* [Dettagli del problema]
Estrai e ricopia identiche, senza alcuna modifica, tutte le righe delle voci a partire da quella che contiene "Screen dimensions: 1066x421" fino alla fine delle voci, estremi inclusi. Nella risposta ometti le immagini.

----- Voci fornite -----

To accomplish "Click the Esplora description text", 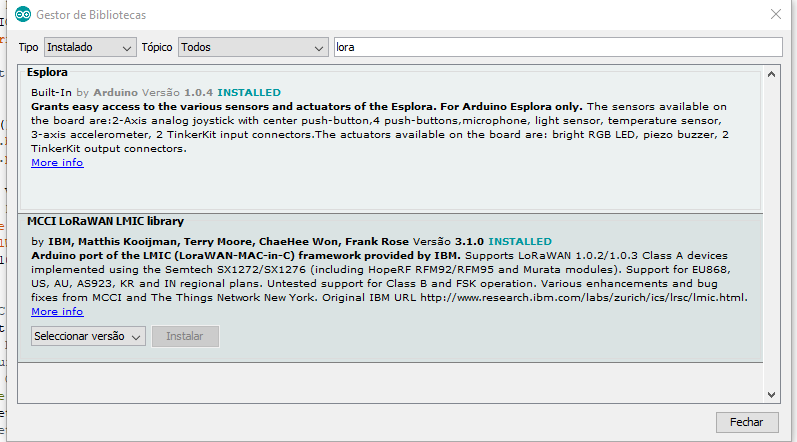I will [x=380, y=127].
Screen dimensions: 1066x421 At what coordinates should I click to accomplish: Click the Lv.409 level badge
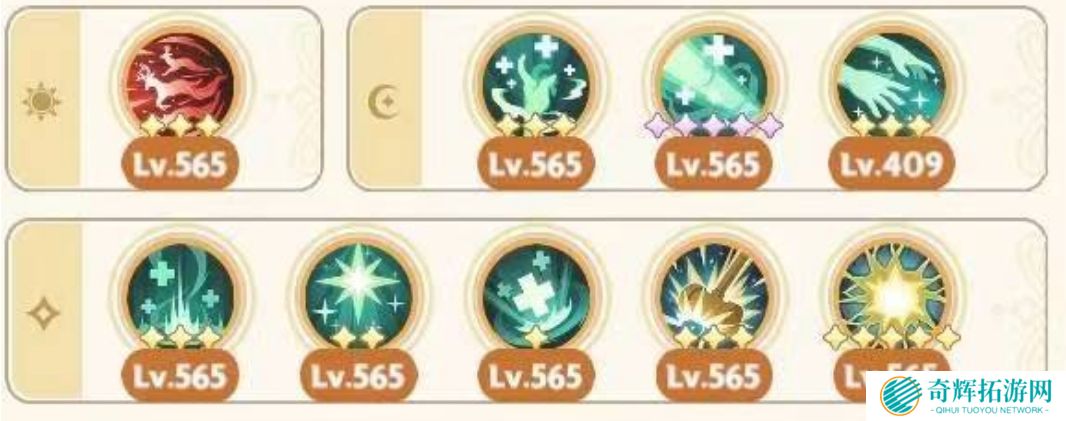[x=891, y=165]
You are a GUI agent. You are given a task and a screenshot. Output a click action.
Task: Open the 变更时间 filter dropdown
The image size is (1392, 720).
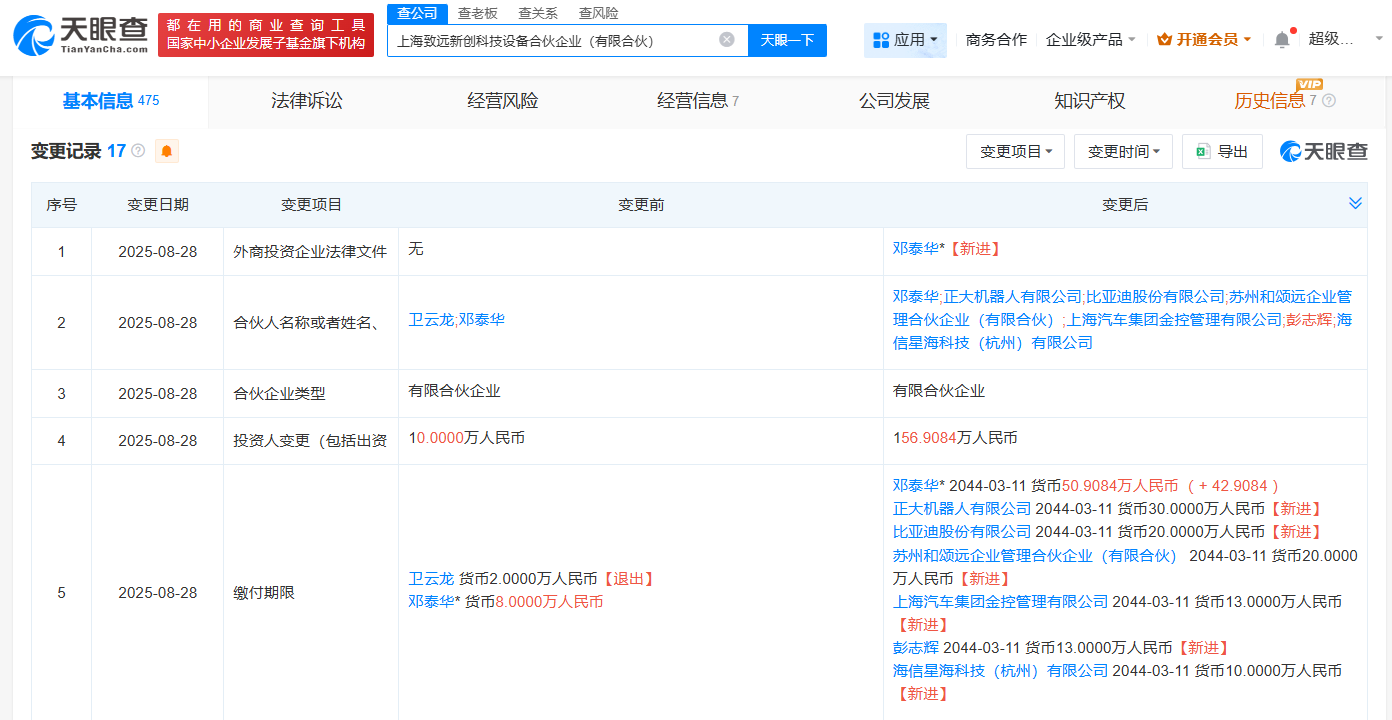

-----

* [Risposta]
Screen dimensions: 1066x421 At what coordinates should I click to accomplish: Click the Lv.409 level badge
[x=891, y=165]
You are a GUI agent. You are given a task and a screenshot. Output a click action.
Task: Open the 变更时间 filter dropdown
The image size is (1392, 720).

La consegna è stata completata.